Background The Stimulator of Interferon Genes (STING) pathway is pivotal in innate immunity, facilitating the detection of cytosolic DNA and initiating type I interferon-dependent responses. In addition to its immunological roles, STING has been increasingly associated with metabolic regulation, since research indicates that its inhibition can diminish inflammation, lipid accumulation, and tissue damage in obesity and other metabolic disorders. The findings have prompted the suggestion of STING inhibition as a viable treatment approach for metabolic illness. Nonetheless, the physiological function of STING in lipid homeostasis under normal settings remains largely unexplored, as does the impact of its absence on metabolism throughout various life stages in the absence of disease. This information deficit is crucial, particularly in light of the increasing interest in the long-term pharmacological suppression of STING. Results To examine the function of STING in lipid metabolism during physiological, non-pathological conditions throughout the lifespan, we assessed WT and STINGKO mice at various ages and discovered that STING deficiency results in a consistent increase in body weight, independent of alterations in locomotor activity or food consumption. STINGKO mice exhibited markedly increased circulation levels of triglycerides and total cholesterol.
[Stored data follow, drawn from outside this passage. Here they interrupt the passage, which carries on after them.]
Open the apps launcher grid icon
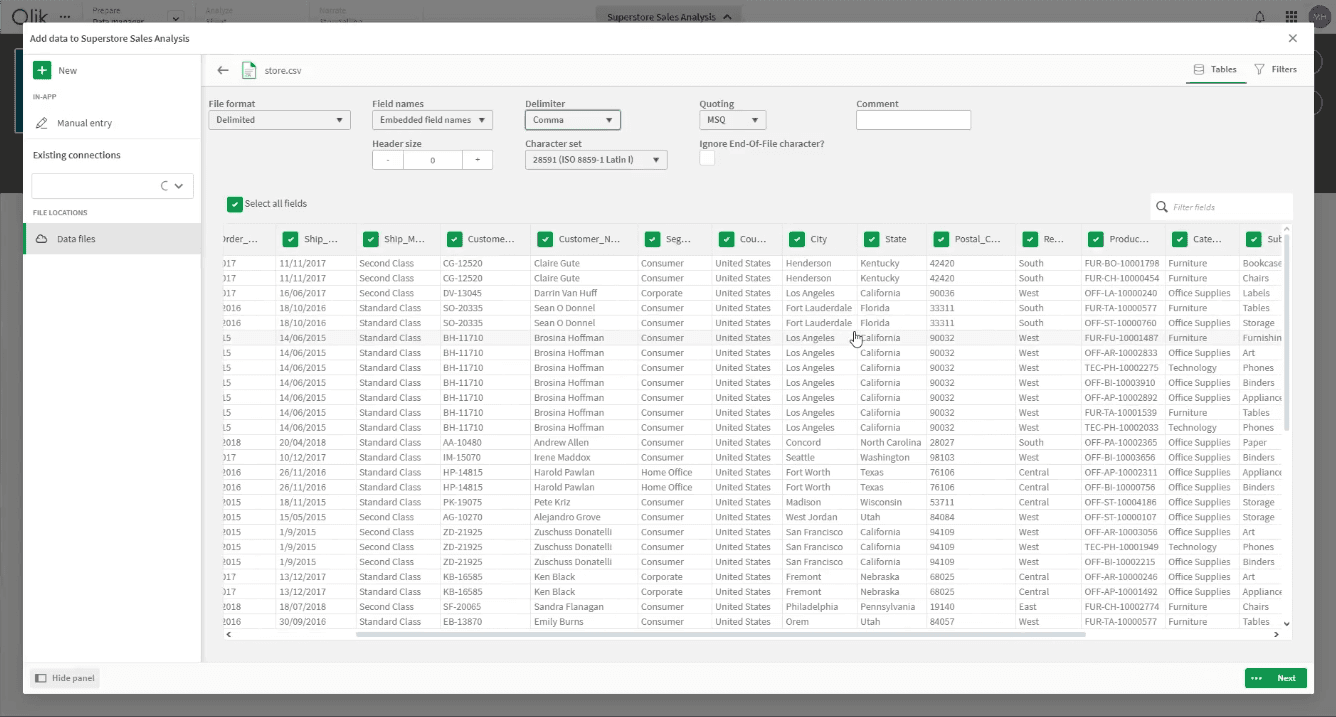The width and height of the screenshot is (1336, 717). click(1291, 16)
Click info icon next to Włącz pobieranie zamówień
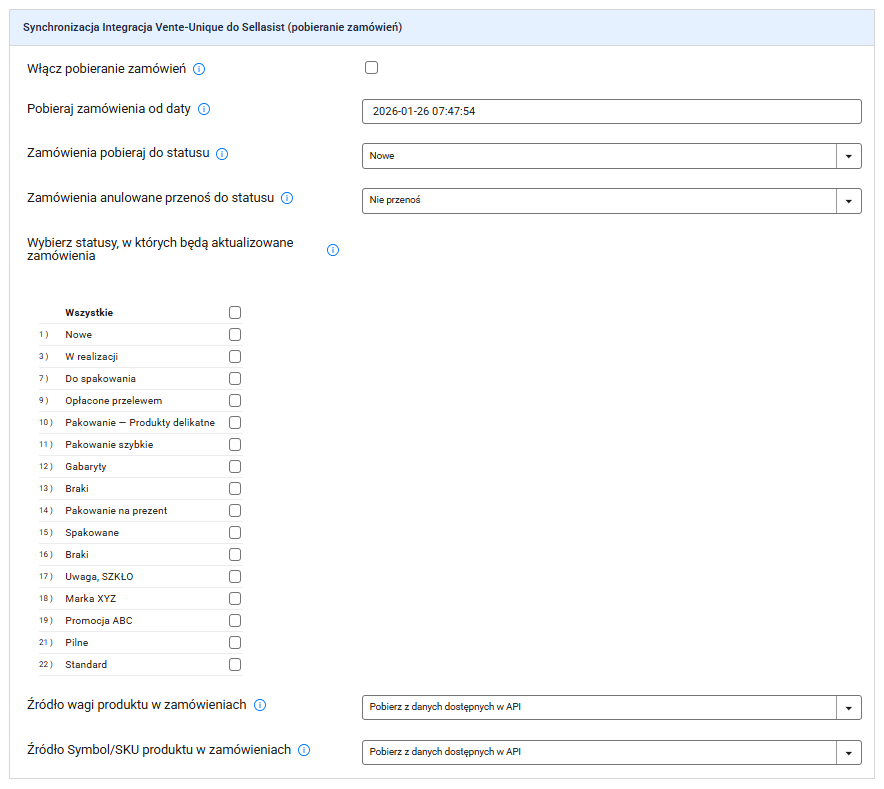Viewport: 884px width, 789px height. point(199,69)
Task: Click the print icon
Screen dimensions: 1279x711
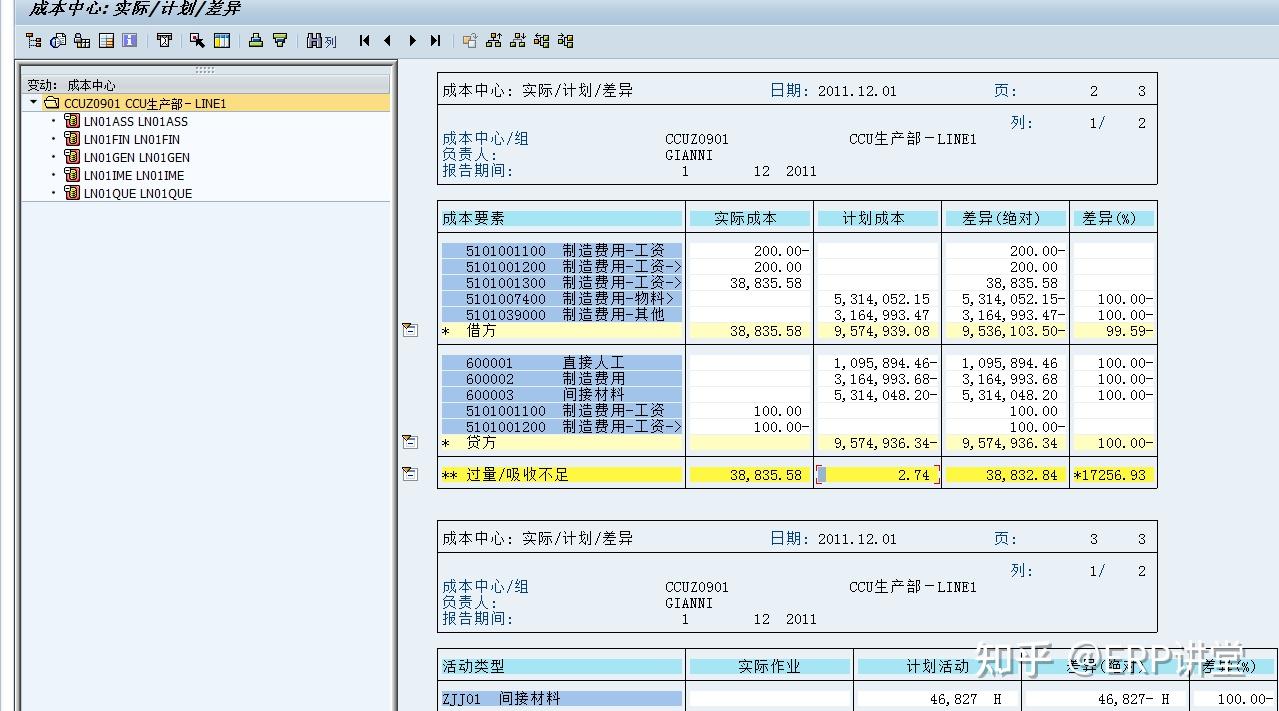Action: [x=255, y=41]
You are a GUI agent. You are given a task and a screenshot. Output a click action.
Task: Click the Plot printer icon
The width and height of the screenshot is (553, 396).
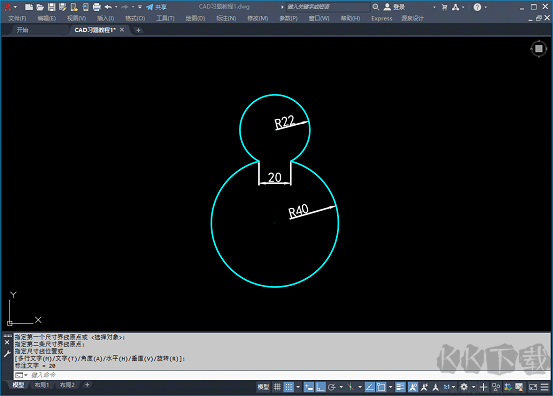tap(97, 7)
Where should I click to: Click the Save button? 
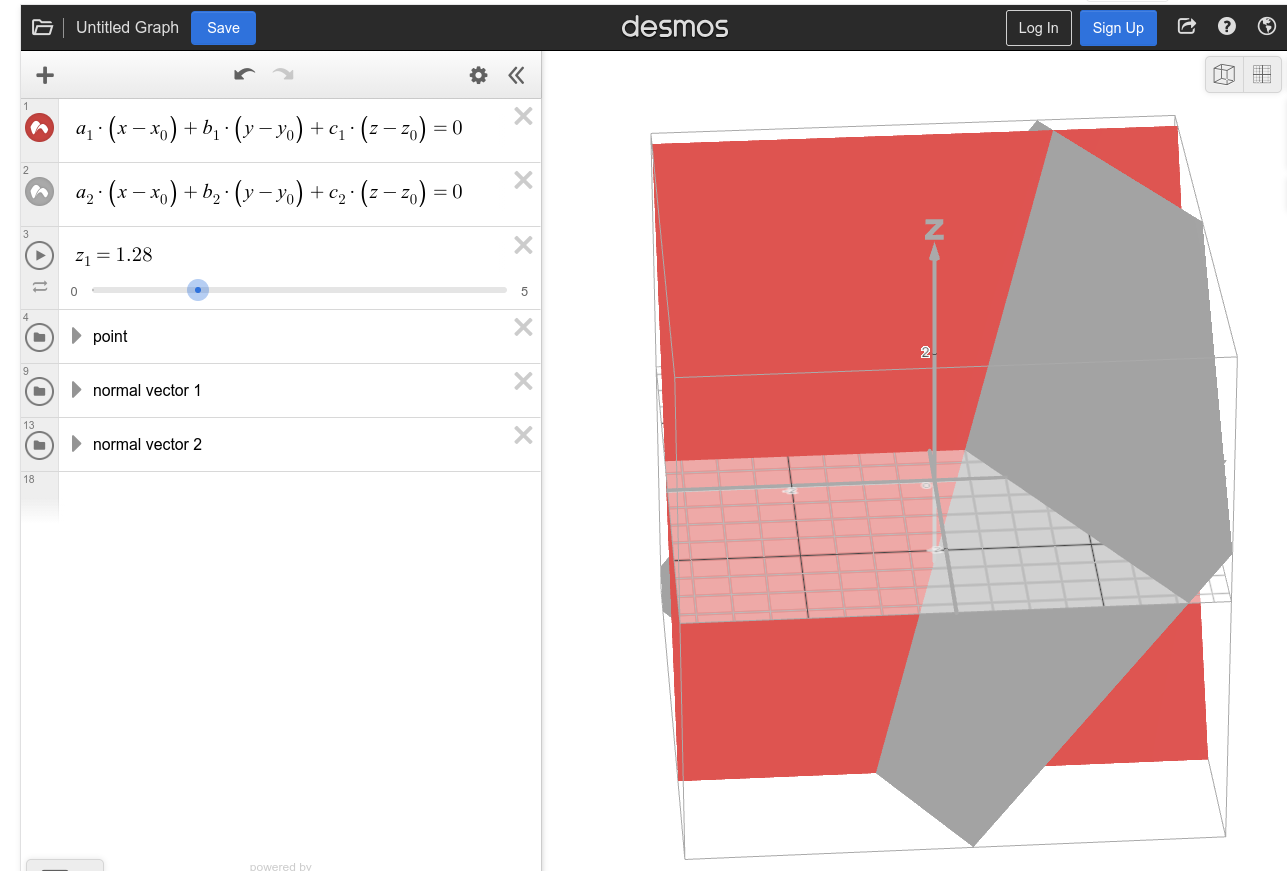[223, 28]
Histological and morphological analysis demonstrated augmented fat accumulation in adipose and hepatic tissues, despite the lack of nutritional or genetic metabolic stress. These findings indicate a crucial function for STING in the control of lipid homeostasis across the lifespan. Conclusions In contrast to earlier research conducted under pathological conditions, our findings indicate that the total absence of STING expression in healthy contexts leads to heightened lipid accumulation in tissues and blood. These findings underscore an unforeseen function of STING as a modulator of lipid metabolism in the context of longevity. They caution against the prolonged use of STING inhibitors, as chronic STING suppression may lead to detrimental metabolic effects. This study offers new insights into the non-immune roles of STING, indicating its significance in preserving metabolic equilibrium throughout the lifetime.